# YOUR GOAL
Retype each line of the material below without changing a character, and leave the pictures out of your copy.

Pointing records for screenshots and pages:
┄┄┄┄┄┄┄┄┄┄
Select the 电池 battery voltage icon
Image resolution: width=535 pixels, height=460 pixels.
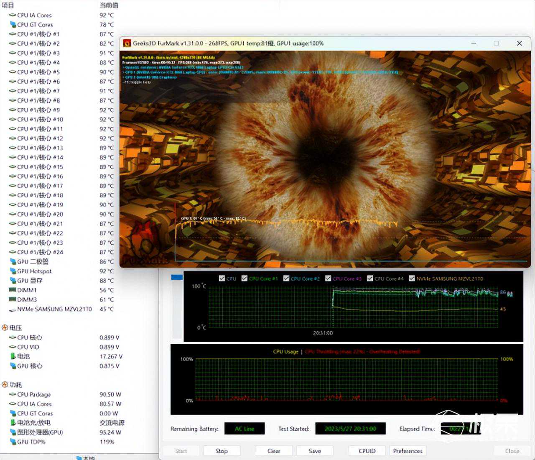pyautogui.click(x=13, y=356)
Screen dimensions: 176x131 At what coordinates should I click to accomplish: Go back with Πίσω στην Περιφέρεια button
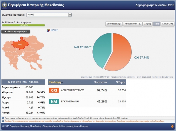click(x=16, y=31)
┄┄┄┄┄┄┄┄┄┄
# RESULT OF THIS EXERCISE
Select the 电池 battery voltage icon
Image resolution: width=535 pixels, height=460 pixels.
pyautogui.click(x=13, y=356)
Screen dimensions: 176x131 At what coordinates should I click to accomplish: Go back with Πίσω στην Περιφέρεια button
click(x=16, y=31)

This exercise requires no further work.